[Saved data entries]
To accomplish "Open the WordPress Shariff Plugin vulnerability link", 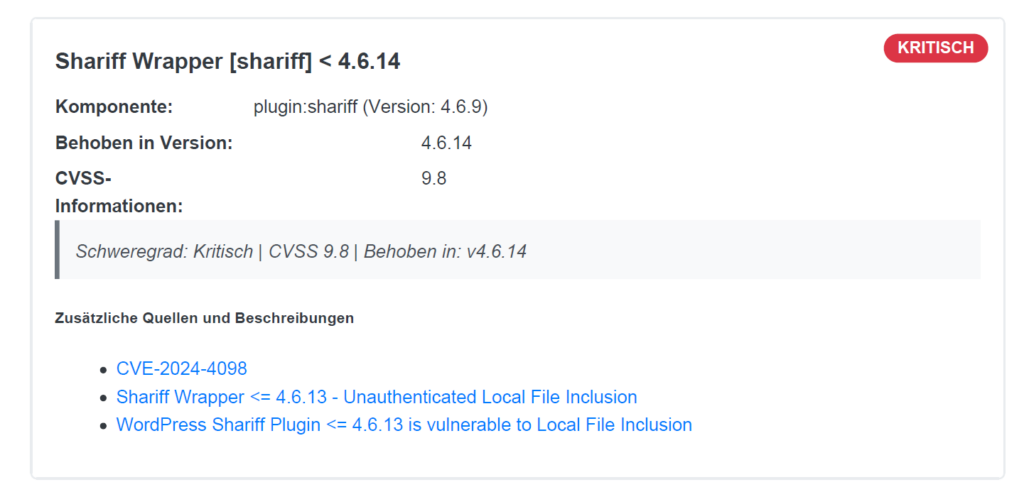I will click(403, 425).
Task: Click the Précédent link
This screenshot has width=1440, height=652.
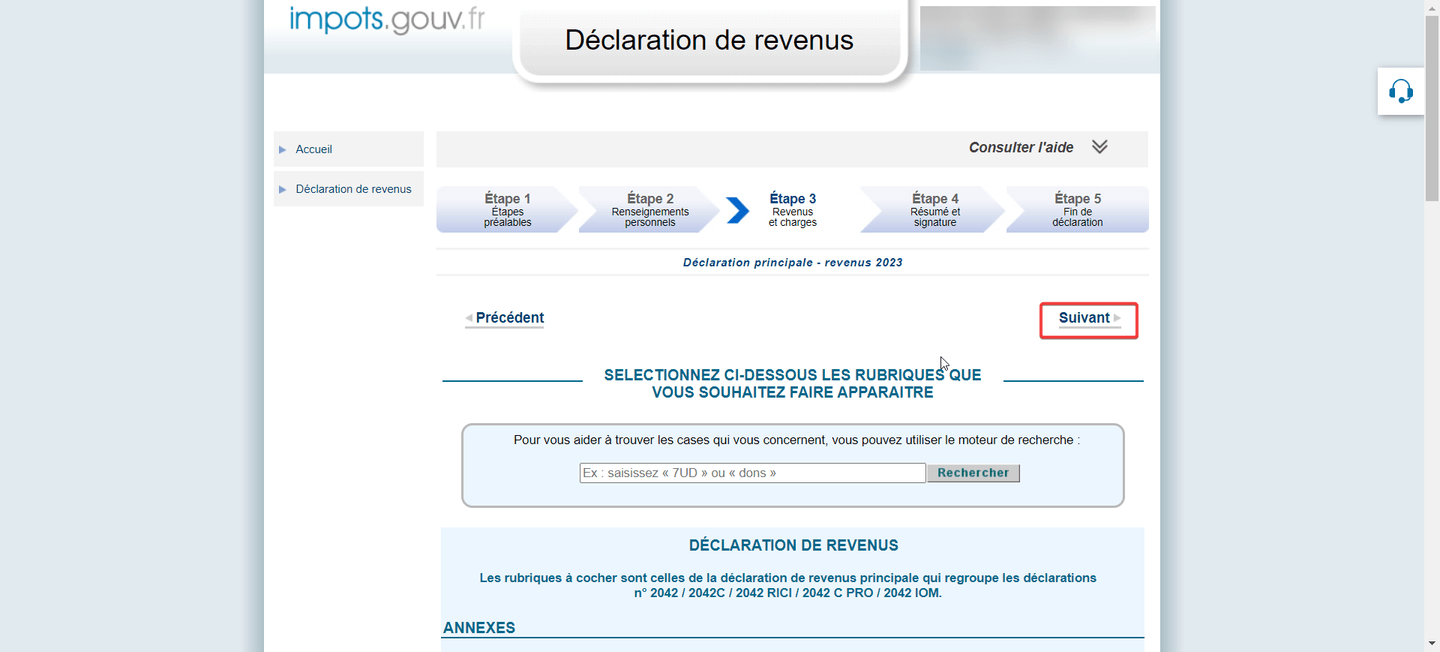Action: 509,317
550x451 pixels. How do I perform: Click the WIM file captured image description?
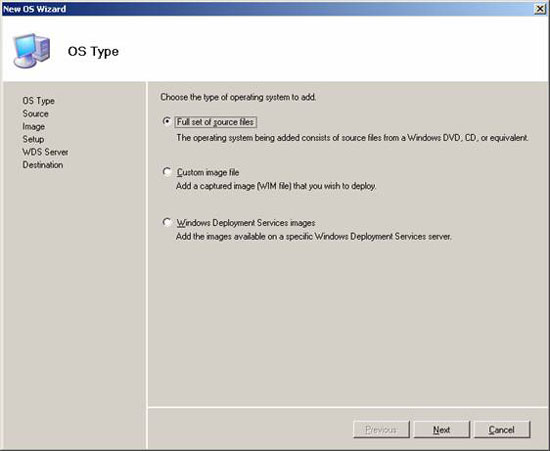click(x=276, y=186)
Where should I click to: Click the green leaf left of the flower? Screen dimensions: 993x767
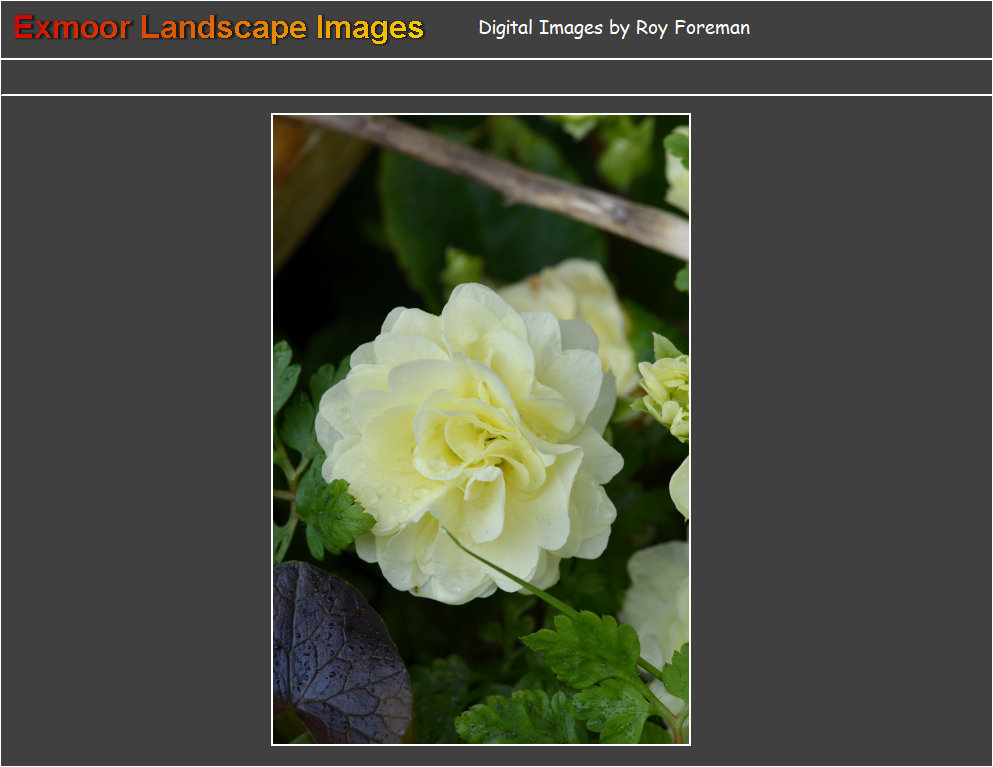330,510
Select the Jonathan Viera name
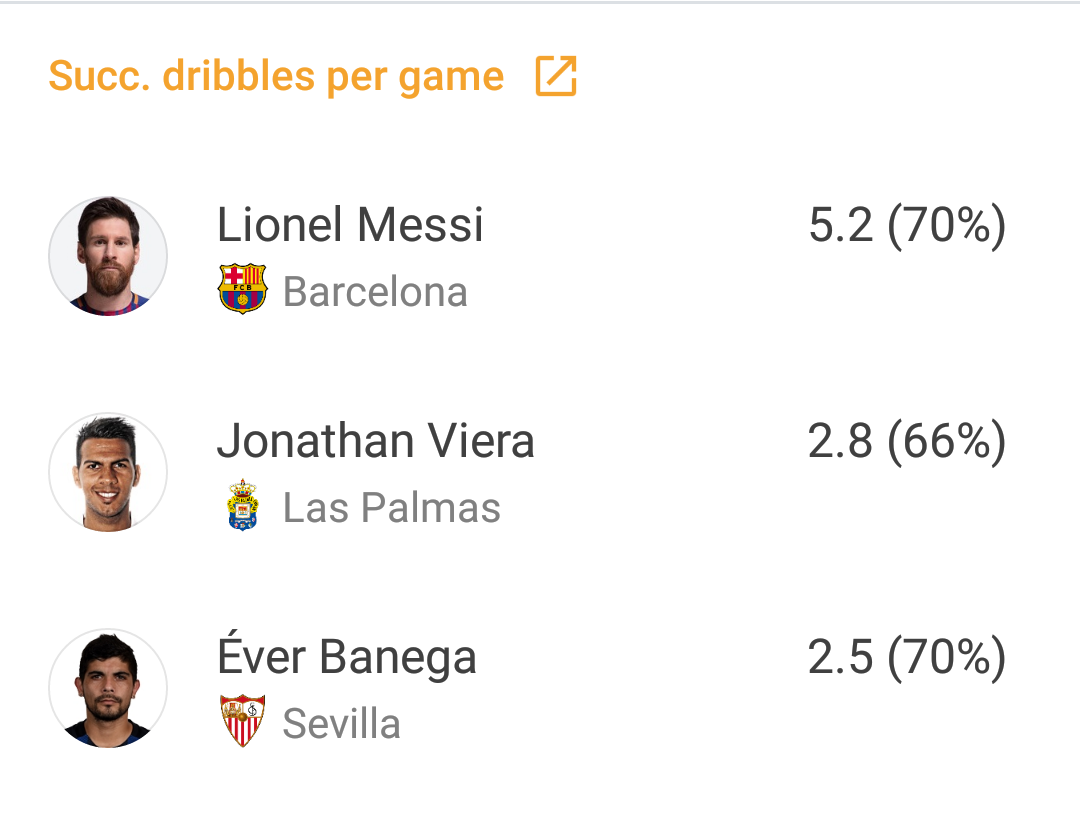This screenshot has width=1080, height=813. (376, 441)
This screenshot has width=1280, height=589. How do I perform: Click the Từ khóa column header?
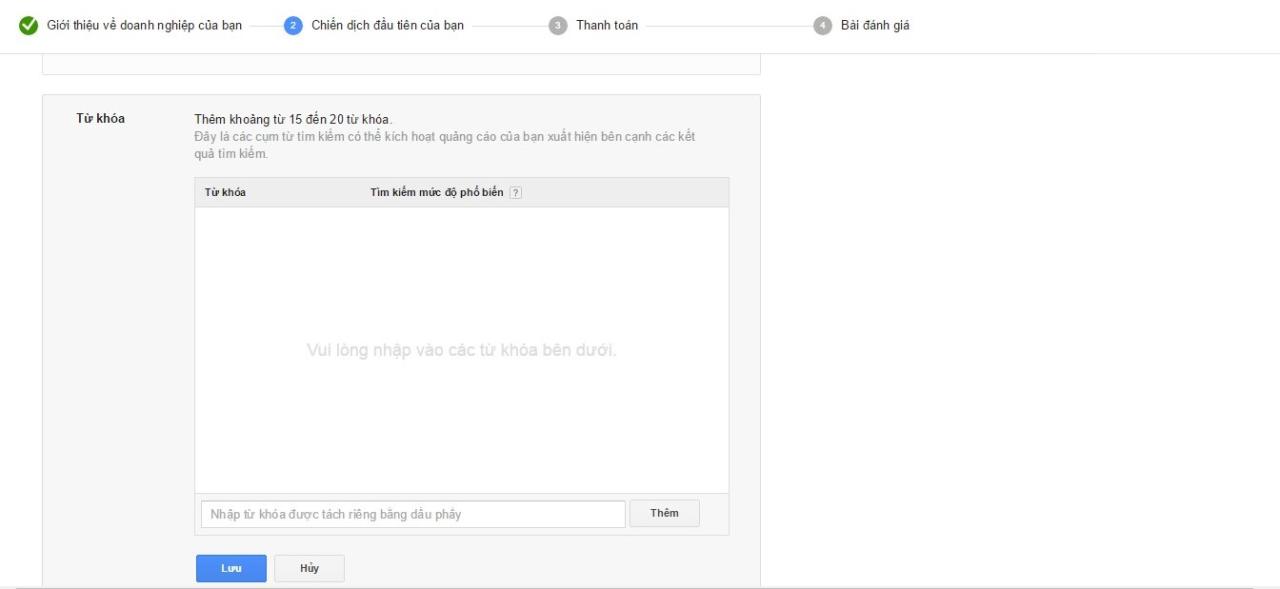[x=225, y=192]
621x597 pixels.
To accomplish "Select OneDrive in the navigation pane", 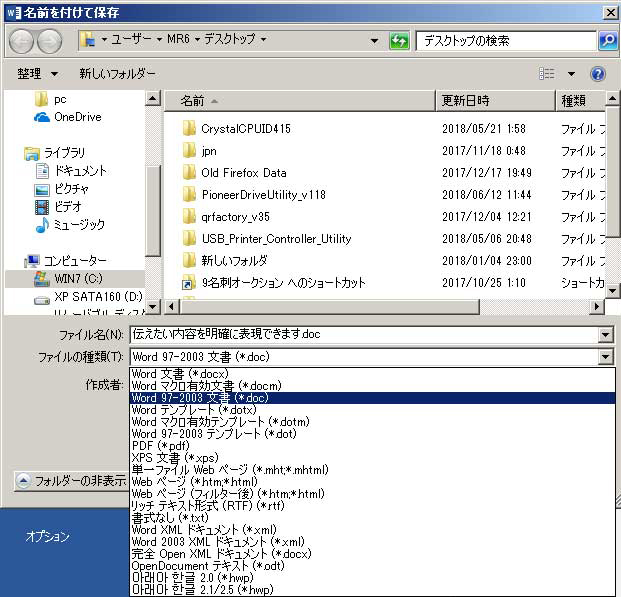I will point(77,117).
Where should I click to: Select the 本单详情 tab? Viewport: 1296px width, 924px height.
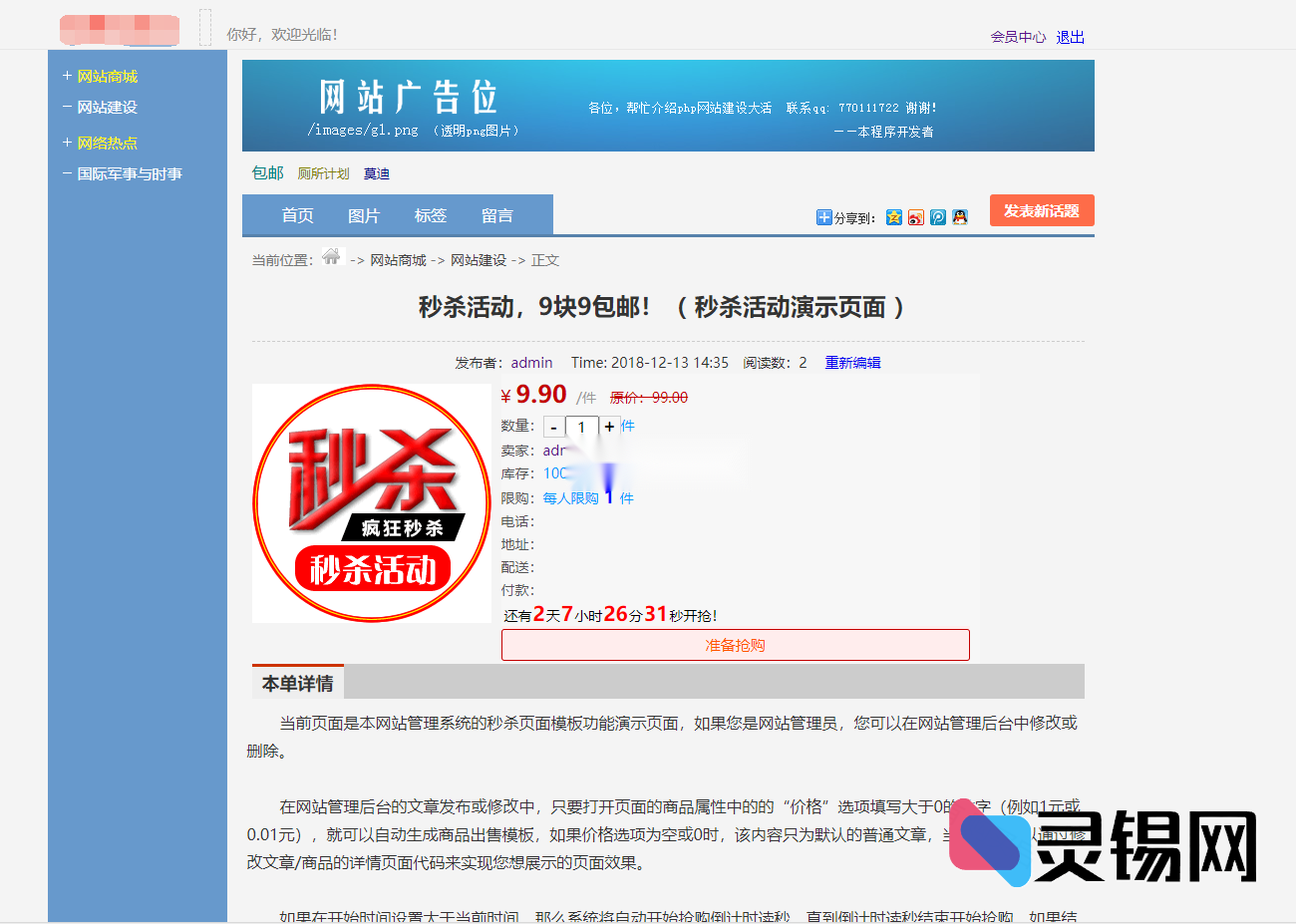point(297,682)
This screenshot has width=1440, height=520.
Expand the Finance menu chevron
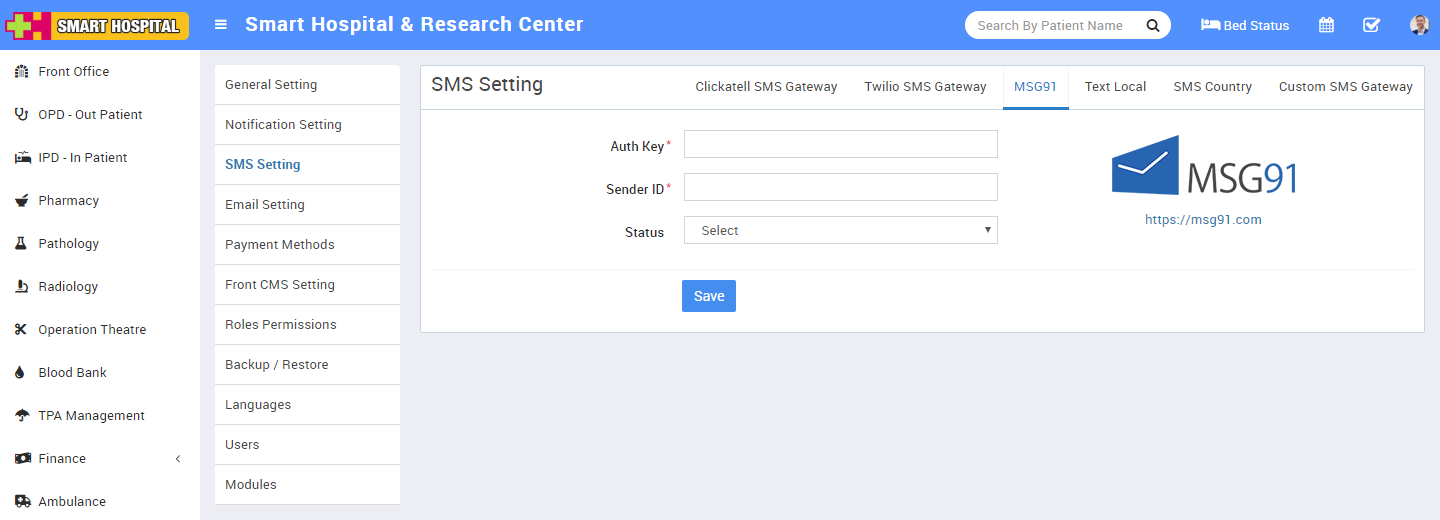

Task requirements - Could you reproduce exactly, and only, the lines from the one containing "This screenshot has width=1440, height=520." through the end of the records above, both included, while leaving out the pictures?

Task response -
This screenshot has width=1440, height=520.
Expand the Finance menu chevron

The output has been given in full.